** Begin Selected excerpt **
• pastor7330

Streams In The Desert

Deserts are dry places. There’s not a lot there. Not much stimulation. Not many signs of life. Deserts cover about one-fifth of the earth’s surface and occur in places where there is less than 50cm per year of rainfall.

There aren’t a lot of vacation spots in deserts and wildernesses. Most of us are not planning vacations in wildernesses this year. Driving through Nevada, or parts of Wyoming or Idaho will not be the favorite part of the drive. Mostly we go through those places to get to somewhere better.

Deserts can be a symbol for people’s lives. When we feel empty, desolate, or weary we can be like deserts.

What dries us up?

Stress and intense pressure dries us up. Anxiety dries us up. Working too hard and too many hours. Suffering. Whether it is physical suffering or mental or emotional suffering. Conflict has a way of sapping our resources.

Grief. Physical limitations.

Going against God will leave a person dry and wasted.

Any of these things can leave our souls and spirits parched and absolutely thirsty.

The name “wilderness” derives from the idea of “wildness”. Meaning something not controllable by humans. It is the wildness of a place that makes it a wilderness.

When life is out of control we can feel like we are in a wilderness, and like a dry, empty, barren place. Joy and gladness are gone. You feel like a dried up rock bed.

Another thing about deserts – they tend to be big and vast. There are no shortcuts out of them.

Isaiah uses the images of the desert and wilderness to describe Judah’s life. Judah was the southern part of Israel, having divided from the northern part of the nation over issues of power and who should be king. Judah has been dried up by bad leadership. It has been dried up by conflict with nations much bigger and more powerful than it. Most of all, it has become a parched desert because of its rebellion against God.

The Lord allowed Judah to be taken away by the nation of Assyria. Their entire national life had been destroyed. It was a desolate, thirsty, barren time for God’s rebellious people.
** End Selected excerpt **
** Begin Data excerpt **
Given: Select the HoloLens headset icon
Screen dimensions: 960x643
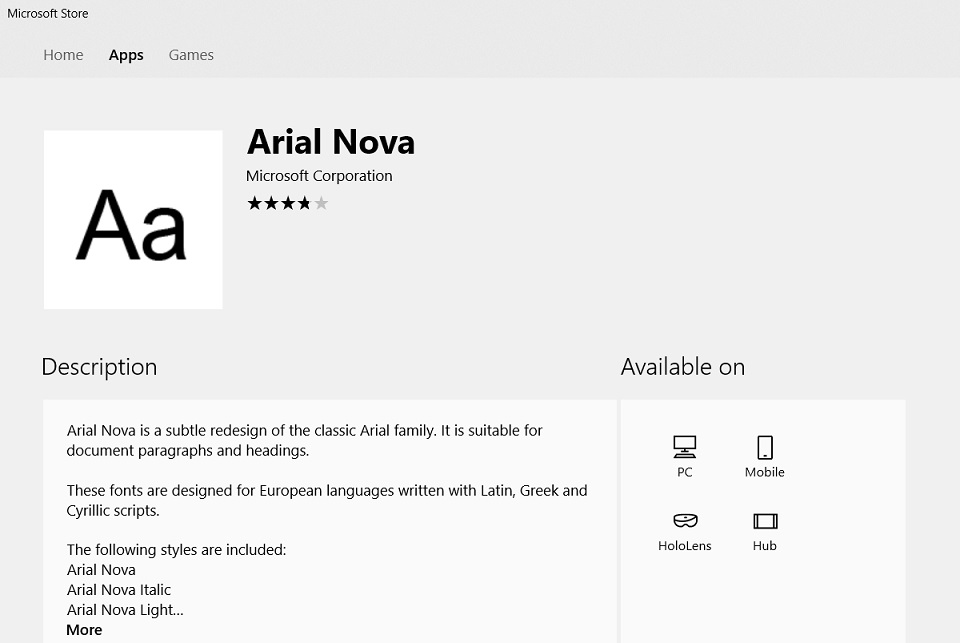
** End Data excerpt **
Task list:
[1] Decide whether each statement agrees with the desert passage, answering yes or no and quoting the words that settle it: (a) Deserts cover roughly one-fifth of the earth's surface. (b) Judah was the northern part of Israel. (c) Judah was taken away by Babylon.
[2] Duplicate the stretch of the desert passage from "Any of these" through "it a wilderness.".
Answer from the desert passage alone.

Responses per task:
[1]
(a) Yes: "Deserts cover about one-fifth of the earth’s surface"
(b) No: "Judah was the southern part of Israel"
(c) No: "The Lord allowed Judah to be taken away by the nation of Assyria."

[2]
Any of these things can leave our souls and spirits parched and absolutely thirsty.

The name “wilderness” derives from the idea of “wildness”. Meaning something not controllable by humans. It is the wildness of a place that makes it a wilderness.